For the question dealing with the kind of food mountaineers mainly consume during their expeditions, it was found out that the 84.4% choose carbohydrates. From the results of the daily food consumption list (which is a sample for one day in which all or most of the meals are consumed) it seems that: the mountaineer's breakfast does not differ much from an ordinary breakfast (for example cereal, bread with butter and honey). Between breakfast and lunch the climbers usually eat a small but rich in energy snack, such as chocolate, dried fruit etc. Lunch is mainly based on carbohydrates, usually being pasta or rice, while the afternoon snack is mostly a sweet or a fruit. Finally, for dinner most mountaineers choose again a meal made up from carbohydrates, usually combined with meat or ham salami and such. According to the mentioned above there is a surplus of carbohydrates in the meals as a main source of energy chosen by mountaineers during their stay at high altitude. This might occur for various reasons, such as, the quick form of energy that this kind of food provides, the fact that they are easy to carry at high altitudes, easy in preparation, as well as the fact that they can be kept for quite a few days without discomposing.

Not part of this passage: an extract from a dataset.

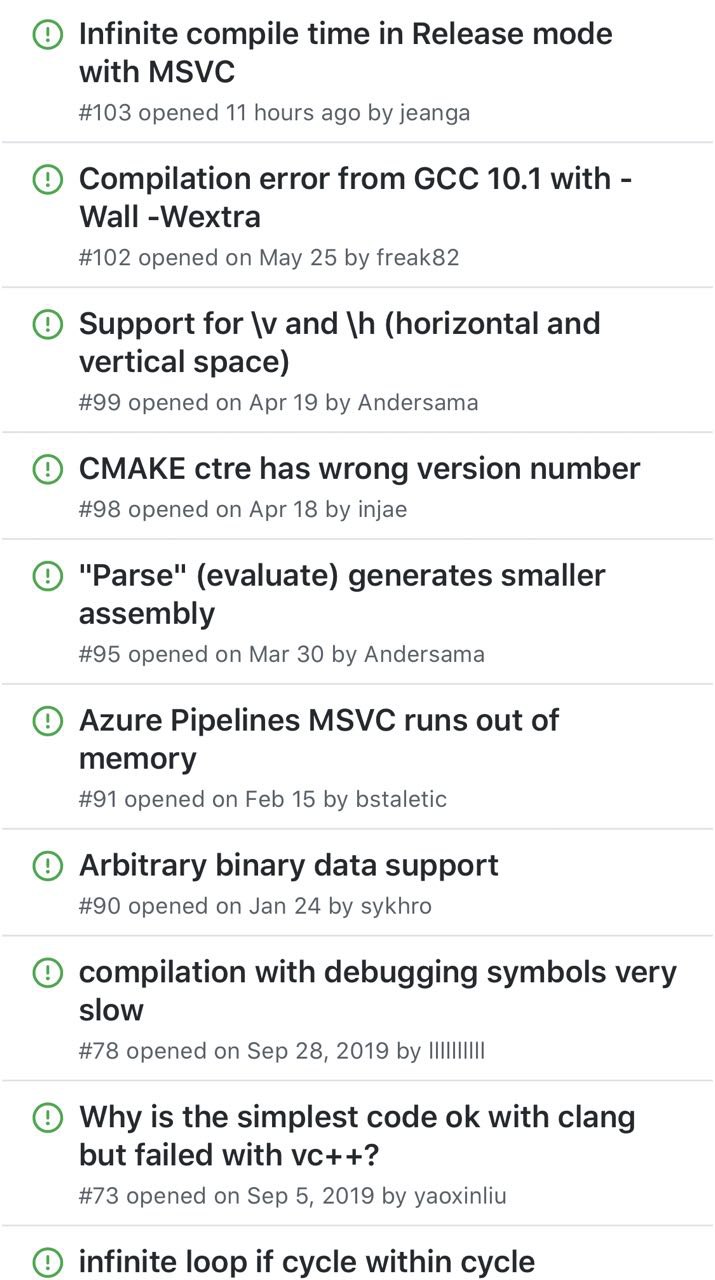This screenshot has height=1280, width=715.
Task: Click issue icon beside "Parse" (evaluate) issue
Action: click(47, 576)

All the above data can solely or/and in combination justify in a big degree the observed weight loss at high altitude. More specifically, decreased appetite, increased fatigue due to the form of the activity, decreased number of meals, difficulty in transporting food, as well as deficiency of food choices could lead to weight loss. In addition, all the aforementioned factors could, also, restrict in a big degree mountaineers performance and activity in the extreme conditions they face at high altitude.